##### ページ #####

京都大学の依田高典教授は、毎日飲む人は最も自制力が弱く、週1~数回飲む人は最も自制力が強い人で、「休刊日を作れる自制力のある人は、仕事についても先延ばしなどせずに効率的に行えることを示している」と言う。

厚生労働省の推計根拠の詳細は分からないが、前日飲みすぎてキーマンが翌朝の重要会議に遅れてくるような事象は頻度は多くなくてもそのような場に遭遇した経験者はかなりいるのではと思う。会議出席者の待ち時間や機会損失を考えると、損失は明らかだ。私事で恐縮だが、私もついつい飲みすぎる方で、何度か飲んで意識がなくなりどうやって家に帰ったか記憶にないことも何度かあった。が、大抵の場合、翌日は休みの日だったと思う(特に年末の納会は毎回記憶なし)。しかし家内からも怒られ毎回反省するがなかなか・・・。

##### 保存データ #####

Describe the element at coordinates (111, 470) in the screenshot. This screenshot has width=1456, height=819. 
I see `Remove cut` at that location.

#####
##### 保存データ #####

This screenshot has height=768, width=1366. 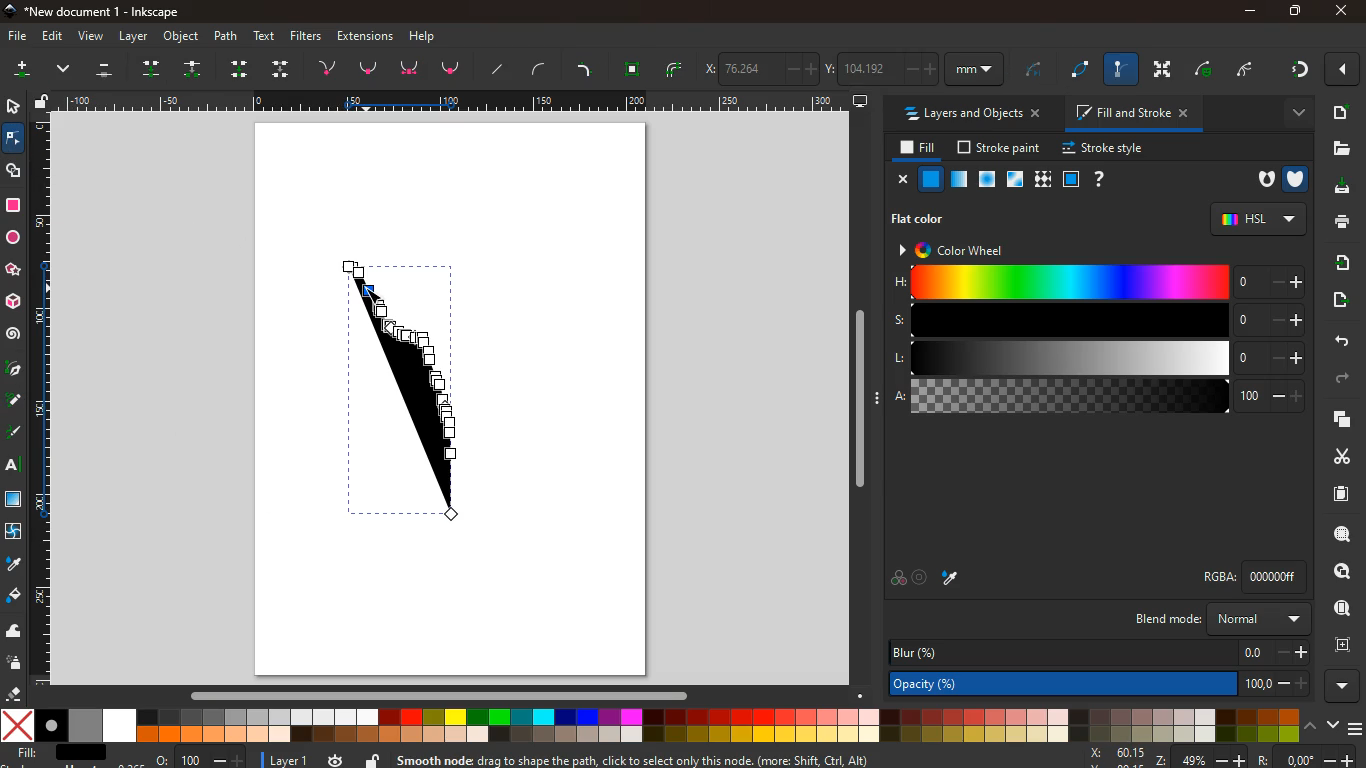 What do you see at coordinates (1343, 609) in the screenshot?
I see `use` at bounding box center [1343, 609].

#####

-- 解くべき問題 --
#1 飲酒と自制力についての文章について、次の問いに答えてください。
(a) 依田高典教授によると、最も自制力が強いのはどのくらいの頻度で飲む人ですか。
(b) 筆者が飲んで記憶をなくしたとき、その翌日は大抵どんな日でしたか。
(c) 筆者が「特に」毎回記憶がないと書いているのは何の場ですか。
#2 飲酒と自制力についての文章を、最後の文の後から書き継いでください。

-- 問題の解答 --
#1
(a) 週1~数回飲む人
(b) 休みの日
(c) 年末の納会

#2
アサヒビールの調査では、「酒宴で人とのつながりが深まった」との回答が13年は79%(04年は69%)と増えているとのこと。上記会社の制度も、「役職が2つ上の管理職との飲み会」、「くじで選ばれた5~6人の飲み会」などと、輪を広げることを条件に補助を出している。このような飲み会の効用は言うまでもないが、飲み過ぎ、飲ませ過ぎにはくれぐれもご注意を!「酒類の消費量を増やして日本のGDPに寄与している」との言い訳もありそうだが、自分が病気になるとお客さまに多大な迷惑をおかけすることになると思えば、少しは控え目にできるのでは・・・。飲んで場を盛り上げることも重要だが、控えめに飲みながら場を盛り上げる、これがほんとの「飲み上手」!「翌日も気分一新、爽快に出勤」といきたいものだ。